Nuclear talks were extended yet again into Thursday, as P5+1 refuse to walk away in spite of significant gaps and dangerous western concessions. On Tuesday the talks, which were supposed to produce a framework agreement by the end of March, missed the deadline and were extended into Wednesday.
In an interview with MSNBC, former Democratic National Committee Chairman Howard Dean stated that President Obama should walk away from negotiations, agreeing with show host Joe Scarborough who argued that Obama and Secretary of State John Kerry “are far, far too eager for a deal with Iran, and could actually get a better deal if they walked away from the table and possibly came back later.” Dean revealed that he too was “worried about how these negotiations have gone.” Senator Tom Cotton (R-Ark.) similarly asserted that “The best solution is walk away from the nuclear negotiations now and return to a position of strength." He also called for the reinstatement of sanctions that had been lifted during the Joint Plan of Action (JPOA).
Senior Fellow at the Atlantic Council, Professor Matt Kroenig, has argued that if negotiations fail to produce an agreement, the US should make it clear that Iran was responsible for the failure of diplomacy. Furthermore, he argues that Congress should re-impose sanctions, and the Obama administration should establish a more credible military threat. He writes that “if we have a credible military option on the table, Iran is unlikely to dash to a nuclear breakout capability that would necessitate the use of force.”

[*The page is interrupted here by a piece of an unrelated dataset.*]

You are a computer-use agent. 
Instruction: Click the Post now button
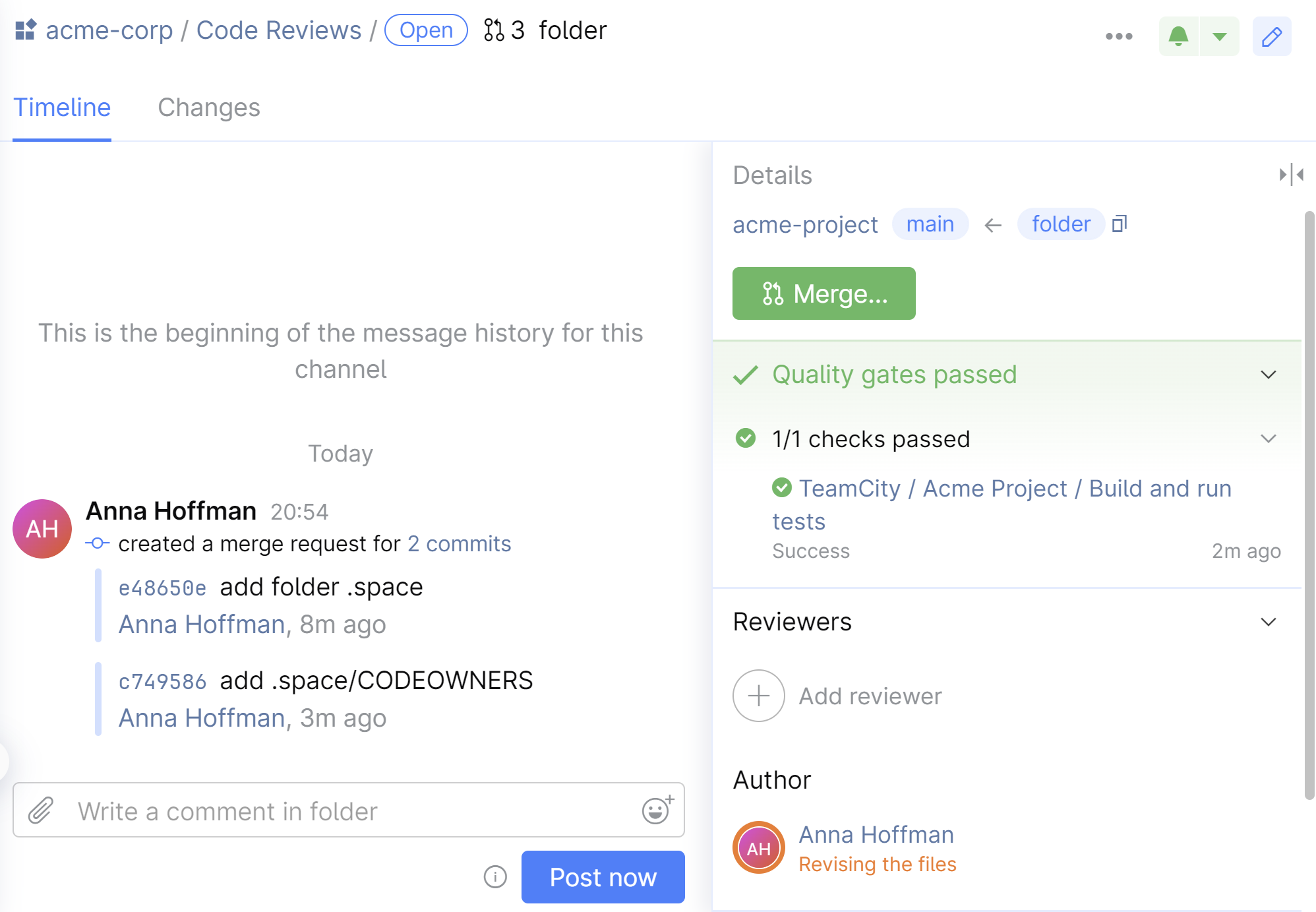603,876
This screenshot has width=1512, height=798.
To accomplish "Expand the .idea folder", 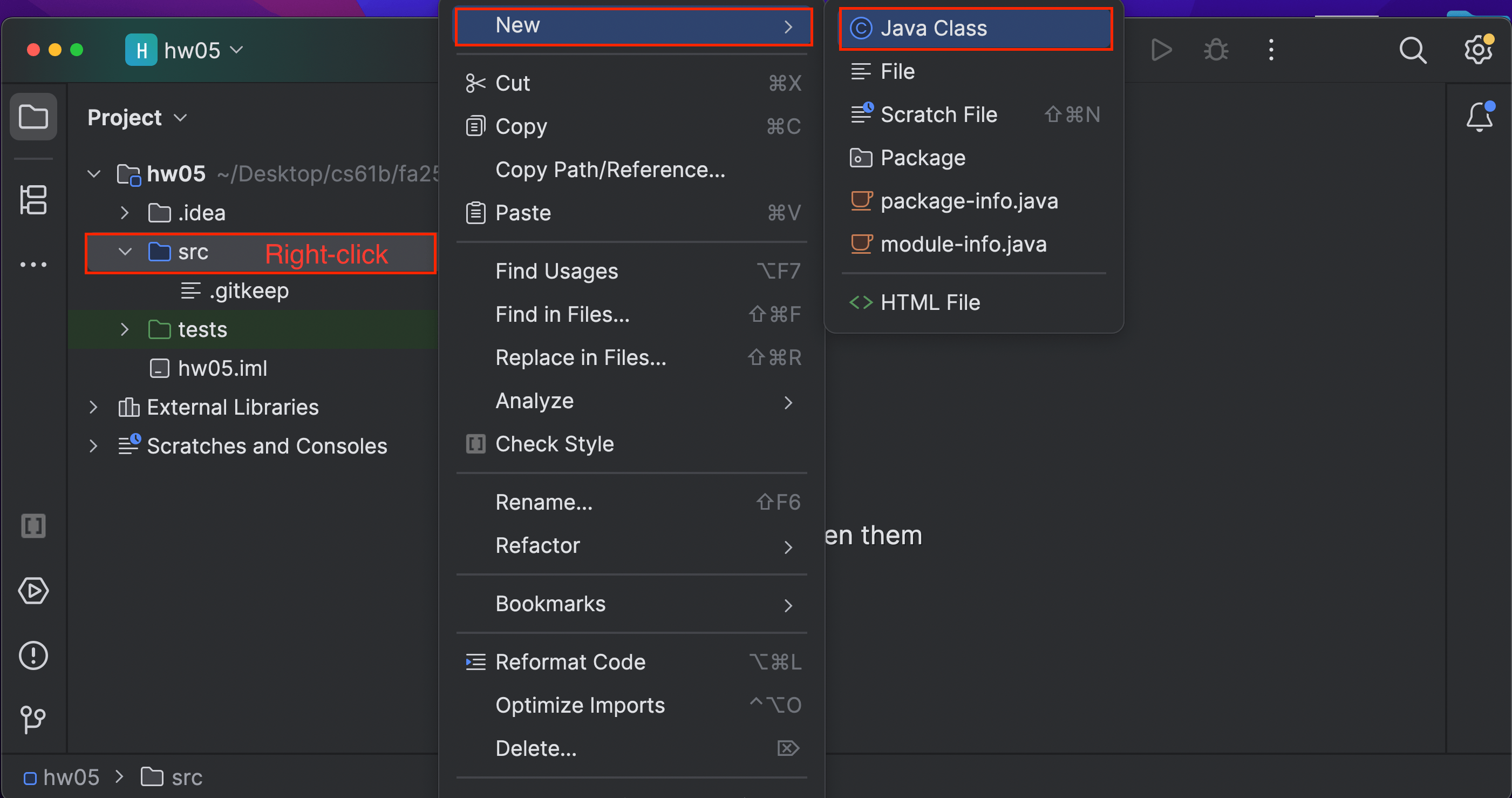I will point(125,213).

Some Obama administration officials have, in the past, implied that there is no alternative to a deal with Iran except war. However on Monday, founder and President of the Institute for Science and International Security, David Albright, stated that it is a mistake to believe that the only alternative to a deal with Iran is war. He insisted that “There are alternatives to not having a deal and one of them as stated by very senior treasury official recently is that they would work with Congress to increase pressure on Iran.”
On Wednesday, White House Press Secretary Josh Earnest stated that a third extension of the JPOA “is an option that could be in place if negotiations do not succeed” by June 30. But bipartisan leaders in the Senate have indicated that if no framework understanding is agreed upon by the time they return from recess, they will introduce the Kirk-Menendez bill, which would increase economic pressure on Iran if there is no comprehensive deal by July 6. If a framework understanding is produced, Senate Majority Leader Mitch McConnell (R-KY) will introduce the Corker-Menendez bill, which calls for congressional review of any nuclear agreement with Iran. A recent Pew Research Center poll indicated that 62% of respondents believe Congress should have final authority for approving any nuclear agreement between the United States and Iran.
Israeli Prime Minister Benjamin Netanyahu today issued a sharply worded condemnation of the West's decision to continue nuclear talks with Iran, in light of the latest threat made by Iran against Israel.
The Times of Israel reported:
Prime Minister Benjamin Netanyahu on Wednesday excoriated world powers over their dogged pursuit of a nuclear deal with Iran, pointing to recent statements by officials in Tehran — notably their calls to eliminate Israel — as evidence of the Islamic Republic’s unwillingness to compromise on its nuclear ambitions and campaign of “terror, subjugation and conquest.”
In tones of moral outrage, he issued a brief, infuriated statement to camera, protesting that the talks were continuing in Lausanne even as Iran reiterated its insistent goal of destroying the Jewish state.